Given text →
Autoscaler spawns workers, but they aren't set up correctly and/or head cannot connect to them

Hi all!

I’m really hoping you can help me out here as I ran out of ideas what else to try…

I am trying to set up an AWS cluster which uses my own docker image available from the AWS registry. Everything works and looks OK. I can connect to the head normally and execute the script, the autoscaler initializes new workers as I would expect. Docker is installed via the initialization_command field in the yaml file.

But for some reason head cannot connect to workers, or the workers aren’t set up correctly and I’m not sure what’s wrong. I can see them ready in the AWS EC2 instance dashboard, but I don’t see them in the ray dashboard.

Additionally, when I connect to the head with ray attach, I am inside docker, and if I ssh to the head instance, I see the docker files and container running. On the other hand, I can also ssh to the worker, but I don’t see any docker files and docker containers. I expected that these would be in sync.

Here are two monitoring logs from the head node, one while the process was running and one where I killed the running task on head (just in case it would show anything different):

I’d really appreciate some insight into the issue. Thanks!

Data listing →
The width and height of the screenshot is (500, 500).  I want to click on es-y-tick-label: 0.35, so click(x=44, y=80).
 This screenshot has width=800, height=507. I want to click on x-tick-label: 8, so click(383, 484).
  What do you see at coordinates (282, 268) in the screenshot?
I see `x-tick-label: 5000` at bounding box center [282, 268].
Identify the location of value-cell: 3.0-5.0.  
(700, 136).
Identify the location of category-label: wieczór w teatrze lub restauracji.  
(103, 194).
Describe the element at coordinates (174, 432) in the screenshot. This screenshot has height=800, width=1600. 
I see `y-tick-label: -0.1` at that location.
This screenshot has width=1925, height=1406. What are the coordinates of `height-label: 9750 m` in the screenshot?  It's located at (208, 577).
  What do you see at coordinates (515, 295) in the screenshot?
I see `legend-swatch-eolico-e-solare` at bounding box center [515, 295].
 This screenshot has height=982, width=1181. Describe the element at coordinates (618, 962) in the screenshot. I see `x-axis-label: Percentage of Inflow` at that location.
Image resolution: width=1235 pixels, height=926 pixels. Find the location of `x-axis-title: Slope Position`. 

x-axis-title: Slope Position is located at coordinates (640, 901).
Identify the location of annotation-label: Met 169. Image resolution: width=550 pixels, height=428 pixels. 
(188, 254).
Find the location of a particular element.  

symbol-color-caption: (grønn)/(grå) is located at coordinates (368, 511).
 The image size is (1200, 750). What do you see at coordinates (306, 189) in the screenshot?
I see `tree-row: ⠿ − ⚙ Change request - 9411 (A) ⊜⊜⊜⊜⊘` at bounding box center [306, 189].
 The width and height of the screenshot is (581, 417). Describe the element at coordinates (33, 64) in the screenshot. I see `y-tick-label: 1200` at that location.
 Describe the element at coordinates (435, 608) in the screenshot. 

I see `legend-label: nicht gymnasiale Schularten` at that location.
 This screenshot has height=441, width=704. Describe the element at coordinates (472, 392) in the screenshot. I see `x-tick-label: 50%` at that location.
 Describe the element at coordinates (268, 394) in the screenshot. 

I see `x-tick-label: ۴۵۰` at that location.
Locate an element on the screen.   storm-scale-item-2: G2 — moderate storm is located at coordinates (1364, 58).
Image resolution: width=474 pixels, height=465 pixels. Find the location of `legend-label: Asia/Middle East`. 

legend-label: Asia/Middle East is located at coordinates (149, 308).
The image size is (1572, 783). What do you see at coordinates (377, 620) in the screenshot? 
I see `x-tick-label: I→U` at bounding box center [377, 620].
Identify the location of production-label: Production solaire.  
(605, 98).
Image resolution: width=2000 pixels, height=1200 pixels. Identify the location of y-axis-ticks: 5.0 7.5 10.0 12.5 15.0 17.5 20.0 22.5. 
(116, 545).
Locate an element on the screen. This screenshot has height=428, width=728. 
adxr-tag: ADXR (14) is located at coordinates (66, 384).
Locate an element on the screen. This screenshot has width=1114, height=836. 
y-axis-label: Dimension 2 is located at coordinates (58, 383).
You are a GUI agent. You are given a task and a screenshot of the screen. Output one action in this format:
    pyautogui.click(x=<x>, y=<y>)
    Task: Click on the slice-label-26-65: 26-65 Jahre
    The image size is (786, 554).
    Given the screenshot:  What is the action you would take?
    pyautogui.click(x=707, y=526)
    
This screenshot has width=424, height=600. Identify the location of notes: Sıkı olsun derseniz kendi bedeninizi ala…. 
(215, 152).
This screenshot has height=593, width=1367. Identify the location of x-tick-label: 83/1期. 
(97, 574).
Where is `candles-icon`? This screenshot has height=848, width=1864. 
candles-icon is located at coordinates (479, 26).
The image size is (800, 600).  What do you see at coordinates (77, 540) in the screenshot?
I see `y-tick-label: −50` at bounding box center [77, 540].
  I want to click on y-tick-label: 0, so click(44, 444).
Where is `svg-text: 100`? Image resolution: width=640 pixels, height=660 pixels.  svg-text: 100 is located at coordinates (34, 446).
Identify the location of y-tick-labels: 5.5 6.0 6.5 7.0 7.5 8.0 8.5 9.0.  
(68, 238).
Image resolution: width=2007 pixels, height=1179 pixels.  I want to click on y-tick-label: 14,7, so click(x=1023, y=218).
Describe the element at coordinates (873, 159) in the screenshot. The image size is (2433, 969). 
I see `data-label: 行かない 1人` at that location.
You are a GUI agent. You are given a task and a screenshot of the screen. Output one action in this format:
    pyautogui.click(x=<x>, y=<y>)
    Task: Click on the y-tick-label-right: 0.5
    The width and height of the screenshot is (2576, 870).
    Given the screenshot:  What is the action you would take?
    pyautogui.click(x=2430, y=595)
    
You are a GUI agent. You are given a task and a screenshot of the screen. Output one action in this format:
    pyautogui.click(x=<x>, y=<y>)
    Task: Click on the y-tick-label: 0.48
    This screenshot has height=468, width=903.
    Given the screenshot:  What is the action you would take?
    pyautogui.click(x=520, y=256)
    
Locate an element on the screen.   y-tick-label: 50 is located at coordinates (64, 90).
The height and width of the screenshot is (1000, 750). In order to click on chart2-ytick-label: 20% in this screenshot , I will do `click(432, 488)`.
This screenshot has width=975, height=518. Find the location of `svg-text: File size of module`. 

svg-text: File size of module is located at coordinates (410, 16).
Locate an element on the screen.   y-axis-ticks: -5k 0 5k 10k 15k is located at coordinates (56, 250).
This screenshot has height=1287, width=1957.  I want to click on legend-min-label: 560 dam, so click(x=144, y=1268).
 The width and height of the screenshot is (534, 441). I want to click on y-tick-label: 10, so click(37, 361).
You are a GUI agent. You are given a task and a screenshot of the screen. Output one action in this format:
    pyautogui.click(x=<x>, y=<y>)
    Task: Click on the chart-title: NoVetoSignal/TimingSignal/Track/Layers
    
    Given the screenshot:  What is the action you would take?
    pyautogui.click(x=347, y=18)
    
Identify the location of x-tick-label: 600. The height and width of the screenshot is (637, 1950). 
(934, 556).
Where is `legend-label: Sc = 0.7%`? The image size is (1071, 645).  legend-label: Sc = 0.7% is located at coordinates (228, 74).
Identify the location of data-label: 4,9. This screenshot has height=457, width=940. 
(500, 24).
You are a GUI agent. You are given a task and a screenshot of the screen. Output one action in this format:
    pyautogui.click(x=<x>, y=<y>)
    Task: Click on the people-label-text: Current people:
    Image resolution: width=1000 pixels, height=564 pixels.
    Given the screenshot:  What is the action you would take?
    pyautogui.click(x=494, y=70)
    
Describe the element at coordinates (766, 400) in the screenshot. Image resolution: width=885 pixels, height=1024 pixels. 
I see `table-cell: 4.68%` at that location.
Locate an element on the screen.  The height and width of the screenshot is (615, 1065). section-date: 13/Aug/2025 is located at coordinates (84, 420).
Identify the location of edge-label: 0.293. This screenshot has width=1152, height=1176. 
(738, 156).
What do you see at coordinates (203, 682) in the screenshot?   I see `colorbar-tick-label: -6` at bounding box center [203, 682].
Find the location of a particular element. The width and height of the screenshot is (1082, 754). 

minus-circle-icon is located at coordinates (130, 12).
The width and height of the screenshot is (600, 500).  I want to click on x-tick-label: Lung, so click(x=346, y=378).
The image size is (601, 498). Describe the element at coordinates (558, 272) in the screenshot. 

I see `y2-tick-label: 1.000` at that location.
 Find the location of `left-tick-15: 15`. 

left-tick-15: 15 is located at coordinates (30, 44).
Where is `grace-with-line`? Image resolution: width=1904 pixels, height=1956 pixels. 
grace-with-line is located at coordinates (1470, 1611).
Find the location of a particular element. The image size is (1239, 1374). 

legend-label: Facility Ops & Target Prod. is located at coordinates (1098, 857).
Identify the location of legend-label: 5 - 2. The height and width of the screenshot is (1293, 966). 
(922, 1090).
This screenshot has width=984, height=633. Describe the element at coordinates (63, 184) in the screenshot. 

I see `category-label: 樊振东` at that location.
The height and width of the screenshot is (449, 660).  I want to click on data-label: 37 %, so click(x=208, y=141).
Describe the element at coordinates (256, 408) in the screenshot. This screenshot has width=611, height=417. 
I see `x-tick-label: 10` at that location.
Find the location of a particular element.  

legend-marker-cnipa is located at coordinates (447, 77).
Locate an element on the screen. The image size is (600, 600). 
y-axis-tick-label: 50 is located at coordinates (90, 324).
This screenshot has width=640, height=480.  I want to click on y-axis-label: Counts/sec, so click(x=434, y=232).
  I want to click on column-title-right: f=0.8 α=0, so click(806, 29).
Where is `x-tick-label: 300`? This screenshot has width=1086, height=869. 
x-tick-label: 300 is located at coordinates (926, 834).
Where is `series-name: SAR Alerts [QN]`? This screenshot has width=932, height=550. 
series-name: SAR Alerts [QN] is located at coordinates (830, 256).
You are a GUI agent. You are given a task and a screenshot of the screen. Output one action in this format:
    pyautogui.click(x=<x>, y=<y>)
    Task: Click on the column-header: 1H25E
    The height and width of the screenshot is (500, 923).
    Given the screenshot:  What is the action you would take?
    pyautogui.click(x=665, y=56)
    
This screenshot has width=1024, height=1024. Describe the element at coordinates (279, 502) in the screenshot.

Task list →
1. In the post about the autoscaler, do these statements agree with the text? Answer yes or no for each and quote the words that decide it. (a) Docker is installed through the initialization_command field in the yaml file. (b) The spawned workers show up in the ray dashboard. (c) After connecting to a worker over ssh, the poster sees docker containers running there.
2. How would you express the rows as a JSON list of strings, one string per line and blank lines left out? Begin at the first line of the rows and stop after the line that has "(188, 254).".

Task responses →
1.
(a) Yes: "Docker is installed via the initialization_command field in the yaml file."
(b) No: "I can see them ready in the AWS EC2 instance dashboard, but I don’t see them in the ray dashboard."
(c) No: "I can also ssh to the worker, but I don’t see any docker files and docker containers."

2.
[
  "The width and height of the screenshot is (500, 500).  I want to click on es-y-tick-label: 0.35, so click(x=44, y=80).",
  " This screenshot has width=800, height=507. I want to click on x-tick-label: 8, so click(383, 484).",
  "  What do you see at coordinates (282, 268) in the screenshot?",
  "I see `x-tick-label: 5000` at bounding box center [282, 268].",
  "Identify the location of value-cell: 3.0-5.0.  ",
  "(700, 136).",
  "Identify the location of category-label: wieczór w teatrze lub restauracji.  ",
  "(103, 194).",
  "Describe the element at coordinates (174, 432) in the screenshot. This screenshot has height=800, width=1600. ",
  "I see `y-tick-label: -0.1` at that location.",
  "This screenshot has width=1925, height=1406. What are the coordinates of `height-label: 9750 m` in the screenshot?  It's located at (208, 577).",
  "  What do you see at coordinates (515, 295) in the screenshot?",
  "I see `legend-swatch-eolico-e-solare` at bounding box center [515, 295].",
  " This screenshot has height=982, width=1181. Describe the element at coordinates (618, 962) in the screenshot. I see `x-axis-label: Percentage of Inflow` at that location.",
  "Image resolution: width=1235 pixels, height=926 pixels. Find the location of `x-axis-title: Slope Position`. ",
  "x-axis-title: Slope Position is located at coordinates (640, 901).",
  "Identify the location of annotation-label: Met 169. Image resolution: width=550 pixels, height=428 pixels. ",
  "(188, 254)."
]